Leukopenia is a common adverse effect caused by chemotherapy including 5-FU. If leukopenia occurs, treatment outcomes may be compromised and cancer patients may experience a higher mortality rate due to infection.[23] At the same time, mucositis may also be prolonged. These adverse effects lead to poor prognosis of patients who are receiving chemotherapy due to dose reduction or treatment cessation. From our previous study, FIP-fve and FIP-gts could recover the WBCs and alleviate the myelosuppression induced by docetaxel in mice.[12] Because GMI is one kind of FIP, whose amino acid sequence is similar to FIP-fve or FIP-gts and has the ability to modulate the immune system, we also examined whether GMI would affect the CBCs and reverse leukopenia. However, GMI did not recover 5-FU-induced leukopenia. This result may be due to lower dose of GMI used in our study when it is compared with the dose of GMI used to administrate nude mice in our past study.[24]

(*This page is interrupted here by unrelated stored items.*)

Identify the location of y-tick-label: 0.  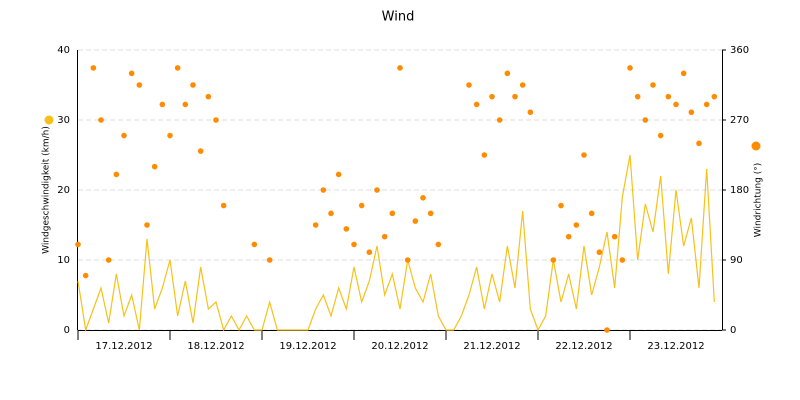
(67, 330).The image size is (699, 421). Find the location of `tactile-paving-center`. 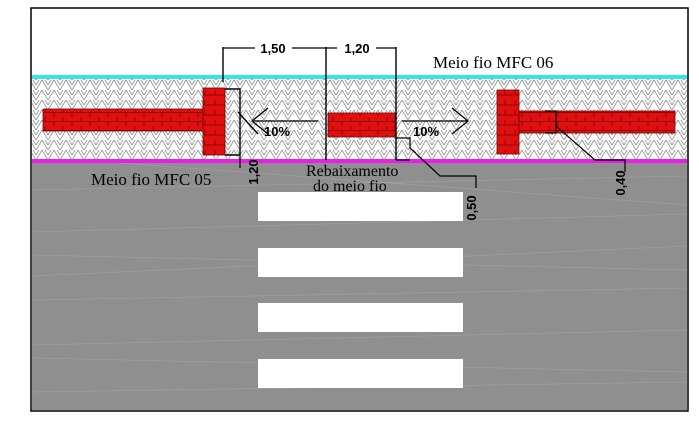

tactile-paving-center is located at coordinates (362, 125).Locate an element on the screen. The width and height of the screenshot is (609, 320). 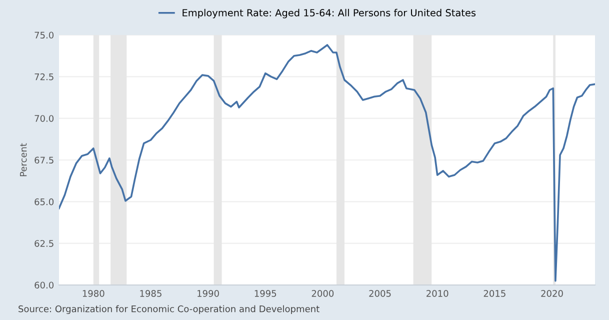
legend-label: Employment Rate: Aged 15-64: All Persons for United States is located at coordinates (329, 13).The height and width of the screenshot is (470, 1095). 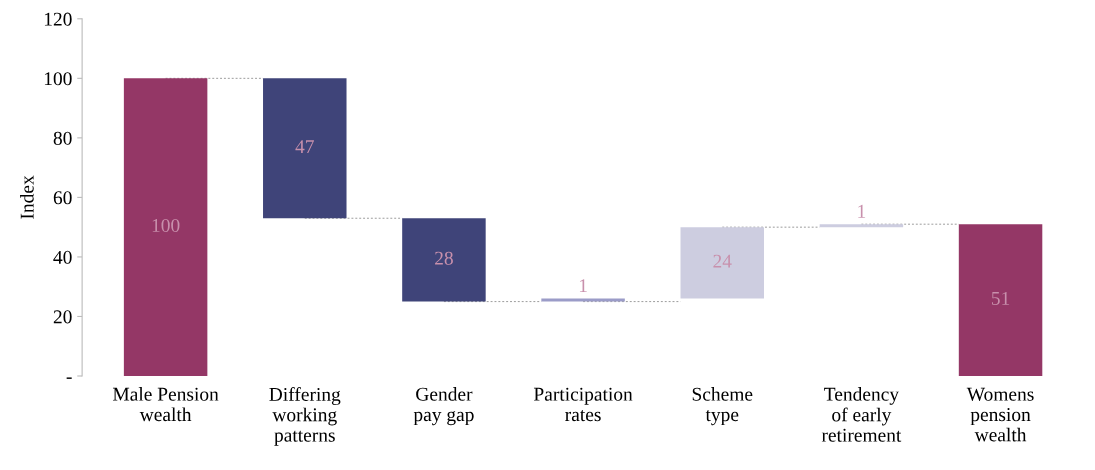 I want to click on data-label: 51, so click(x=1000, y=298).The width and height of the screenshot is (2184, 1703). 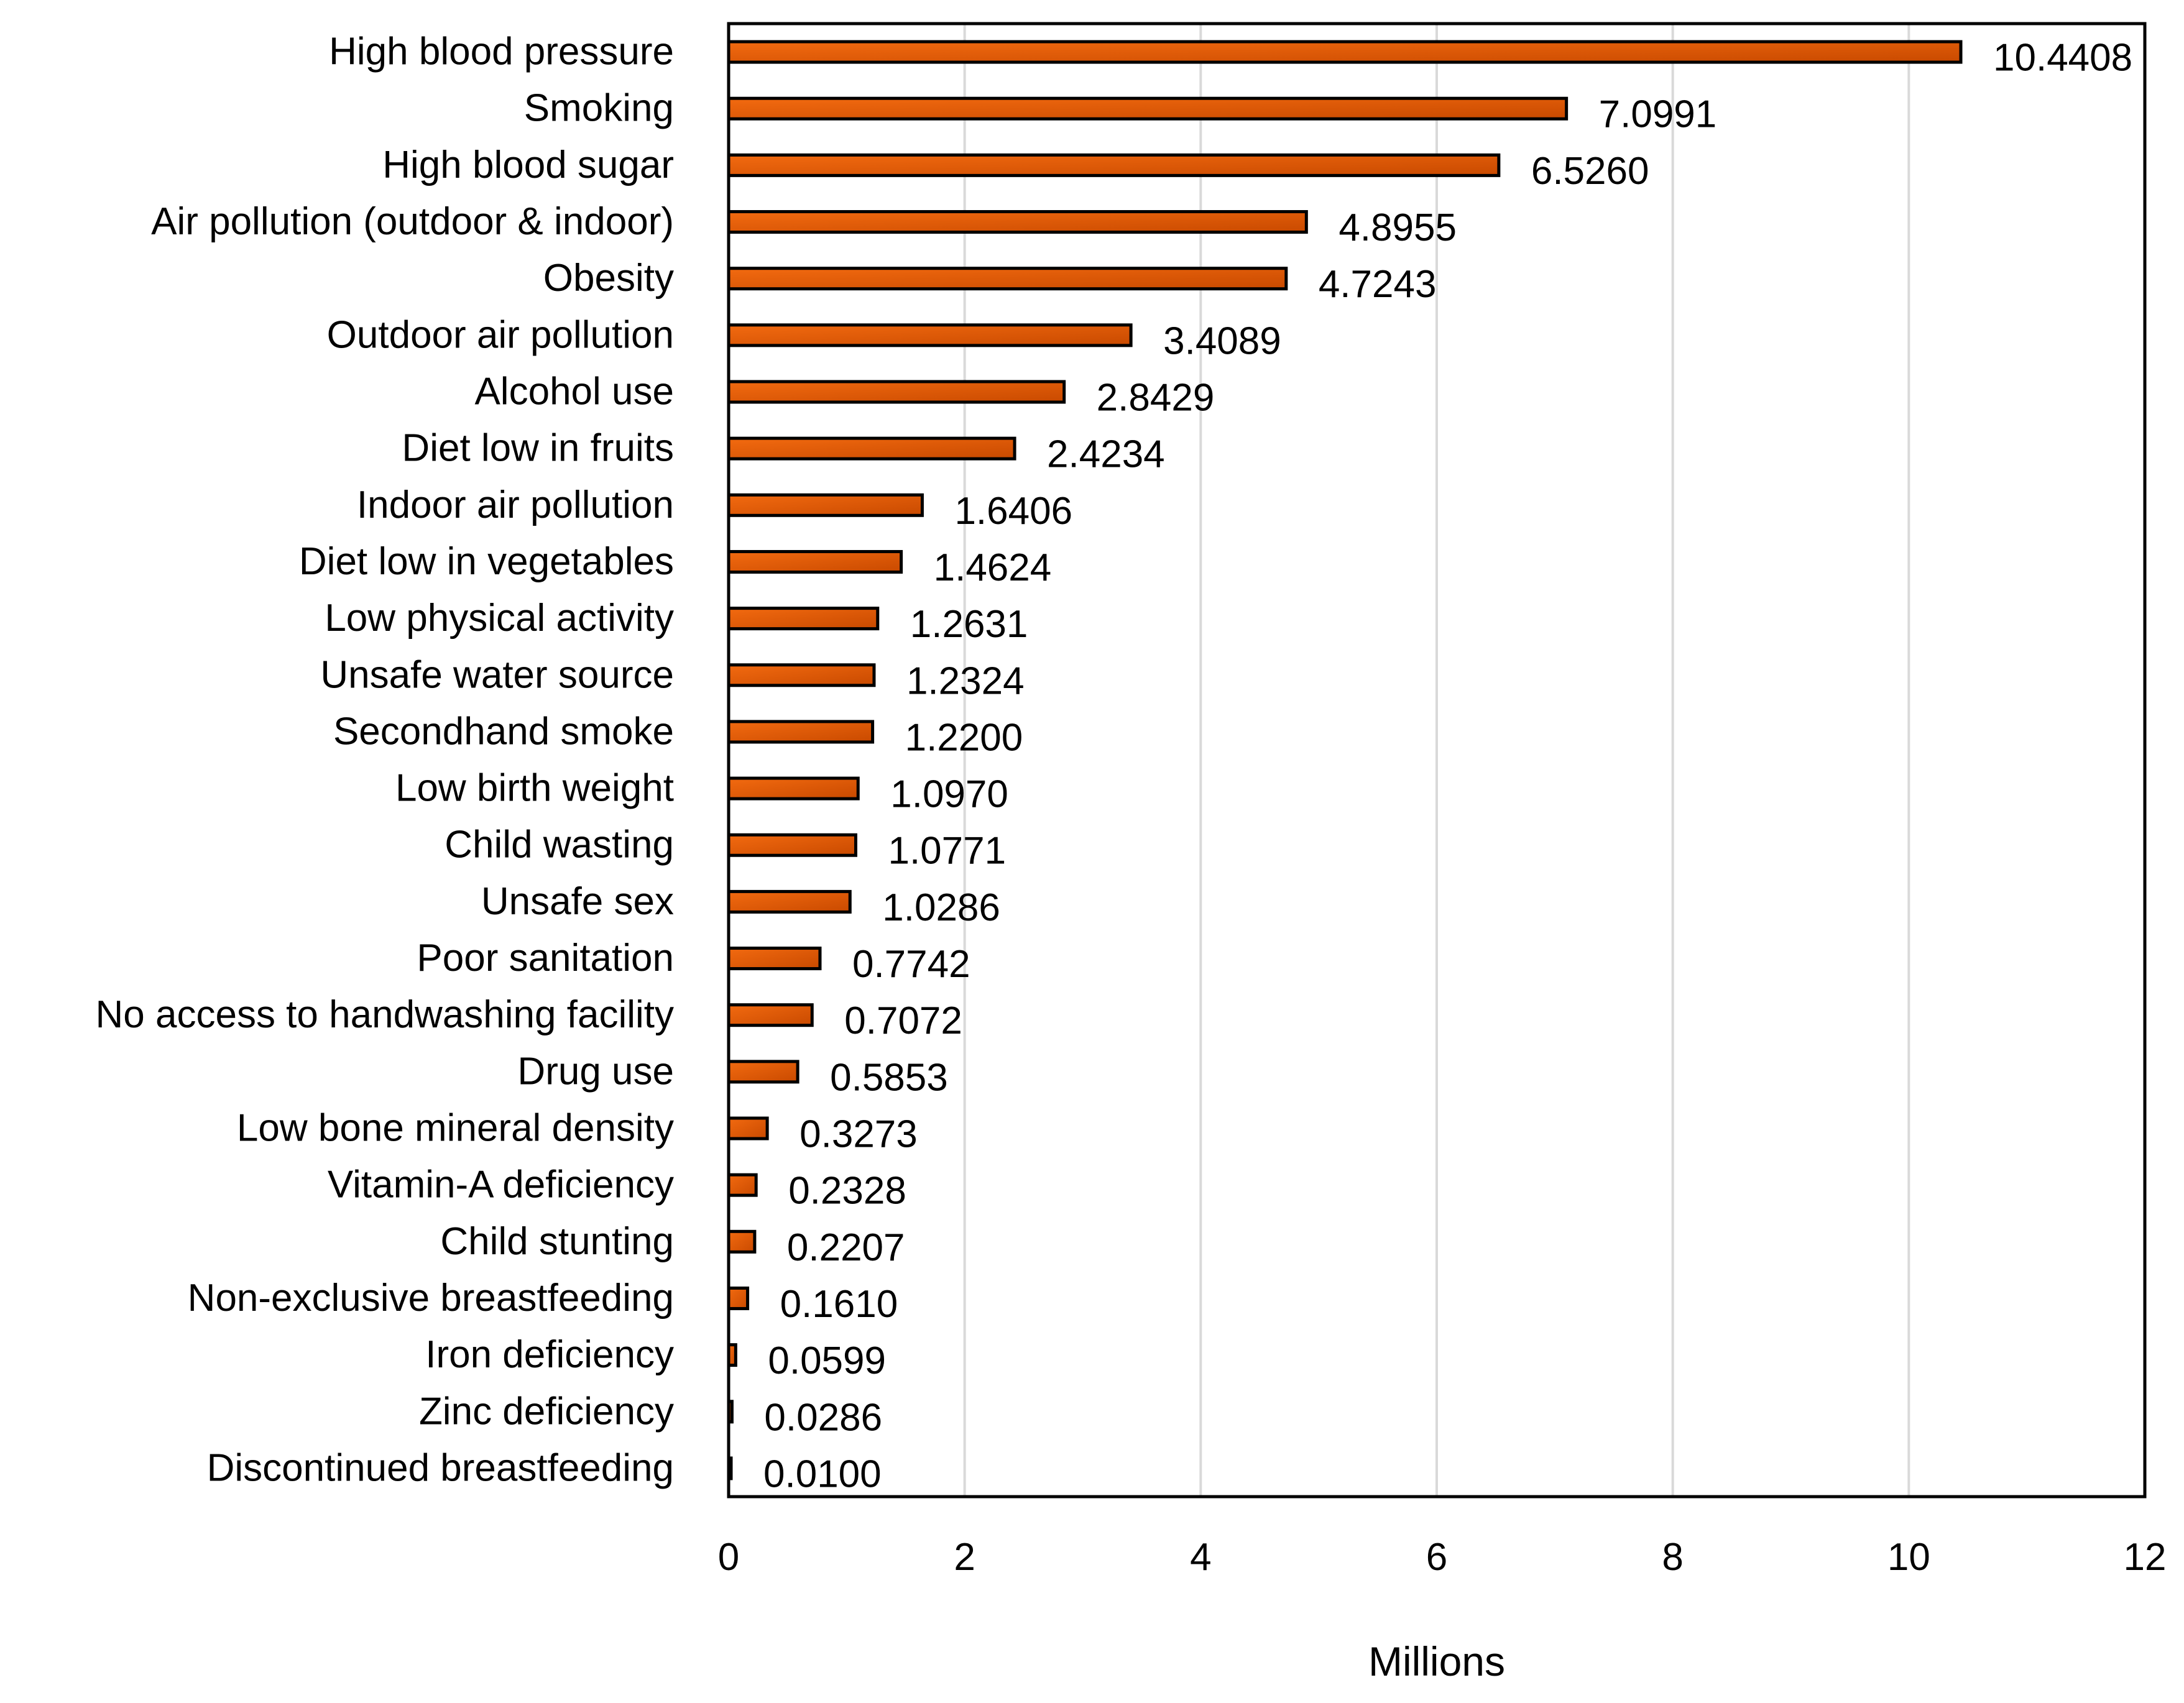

From our previous study, we found GMI could induce apoptosis via activation of calcium-dependent autophagy in vitro and in vivo.[24] It elicits autophagy through the PKB (Akt)/mammalian target of rapamycin signaling pathways and lysosome inhibitors bafilomycin-A1 and chloroquine increased GMI-mediated autophagic cell death.[25] In addition, GMI potentiates cisplatin-mediated apoptosis in lung cancer cells.[26] Co-treatment of GMI and cisplatin can induce the formation of autophagosomes and apoptotic nuclei. For this present study, we not only combined 5-FU and GMI to examine whether GMI could protect mice from damage by 5-FU in oral and small intestine but also tested the effects of 5-FU and GMI on oral normal and cancer cells. As 5-FU is the first-line chemotherapy used on the head and neck squamous cell carcinoma, including oral cancer,[27] we used 3 oral cells to examine the effects of GMI as an in vitro model. We found that GMI could enhance 5-FU-mediated cytotoxicity in both cancer cell models, especially in SCC9. Moreover, GMI did not potentiate the cytotoxicity in normal keratinocytes. In addition, co-treatment of 5-FU and GMI could induce more apoptotic cells in SCC9 cells compared with single treatment, while 5-FU induced apoptosis-independent cell death and GMI caused apoptosis in SAS cells. Although the highest expression of apoptosis-related proteins was found in the 5-FU + middle dose of GMI group rather than the 5-FU + high dose of GMI group, the synergistic effect was more apparently observed in SCC9 cells, which indicates that SCC9 may be more sensitive to the combination treatment. Therefore, the results of flow cytometry may explain the more consistent expression trend of apoptosis-related proteins that was observed in SCC9 cells (even though the highest expression of these proteins were not found in the 5-FU + high dose of GMI) when doing Western blot analysis. From our previous study mentioned above, GMI may also lead to autophagy-mediated cell death. However, whether this mechanism is also happening in the combination treatment of 5-FU and GMI needs to be confirmed by further evidence. Briefly, our results suggest that GMI may enhance the cytotoxicity effects of 5-FU in oral cancer cells.

Conclusions

In conclusion, our data provide evidence that GMI could potentially attenuate 5-FU-induced damage on mice tongue and small intestine while enhancing the anticancer effects of 5-FU in oral cancer. The effects of GMI suggest it may be a suitable candidate as an adjuvant medicine in the attenuation of chemotherapy-induced oral and intestinal mucositis.